Hz. Peygamber tarafından müjdelenen büyük Sultan, fetihten 8 sene sonra yönünü Karadeniz'e çevirmişti. Sarp dağlar arkasında kalmış bir imparatorluk, Bizans'ın Anadolu'daki kalıntısıydı. Ellerindeki İslam kılıcıyla Bizans'tan sonra Trabzon'u Fatih fethedecekti. İşte, Kanuni Sultan Süleyman'ın da doğduğu imparatorlar şehrinin Osmanlı topraklarına dahil oluşunun öyküsü...

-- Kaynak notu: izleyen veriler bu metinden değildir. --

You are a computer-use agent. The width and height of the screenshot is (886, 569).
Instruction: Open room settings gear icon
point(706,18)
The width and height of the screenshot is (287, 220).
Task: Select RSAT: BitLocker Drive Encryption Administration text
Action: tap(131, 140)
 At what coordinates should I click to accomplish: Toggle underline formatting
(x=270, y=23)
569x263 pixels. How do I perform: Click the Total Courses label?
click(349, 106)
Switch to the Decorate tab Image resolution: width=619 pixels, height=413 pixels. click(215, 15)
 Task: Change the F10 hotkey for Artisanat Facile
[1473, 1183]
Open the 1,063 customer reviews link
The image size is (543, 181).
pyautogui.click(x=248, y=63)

İstanbul'un Fethi'nin üzerinden 8 yıl geçmişti. Fatih Sultan Mehmet'in orduları, Kuzey Anadolu Dağları'nın geçit vermez ormanları arasında doğuya doğru ilerliyordu.
Yıl 1461, mevsim yazdı.
Büyük Türk İmparatoru, 12'nci sefer-i hümayununu yapıyordu. Bu, aynı yıl içinde yaptığı 3'üncü seferdi. İlk iki seferde, Amasra ve Sinop'u fetheden hükümdar, daha sonra Trabzon'a yönelmişti.
O sırada zaten Anadolu'da Türkleşmeyen, yalnız Trabzon ve çevresindeki kasabalar kalmıştı. Artık Tebriz yolunu kapatan bu küçük devleti ortadan kaldırmanın zamanıydı. Gerçi Trabzon'da hükümran olan Rum Devleti küçüktü ama Akkoyunlu hükümdarı Uzun Hasan Bey tarafından da himaye ediliyordu. Ancak bu hükümdar, o sırada Osmanlı ordusuyla savaşacak güçte değildi. Böyle bir şeyi göze alması demek, mahvolup tarih sahnesinden çekilmesi demekti.